Required work
Nothing in the entries below may be altered; print them as they stand.

Segment Open

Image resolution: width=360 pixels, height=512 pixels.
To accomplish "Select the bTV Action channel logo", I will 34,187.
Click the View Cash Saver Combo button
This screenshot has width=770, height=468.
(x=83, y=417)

Segment Closed

Solution to this exercise
Image resolution: width=360 pixels, height=512 pixels.
To accomplish "Select the bTV Action channel logo", I will 34,187.
Click the View Cash Saver Combo button
This screenshot has width=770, height=468.
(x=83, y=417)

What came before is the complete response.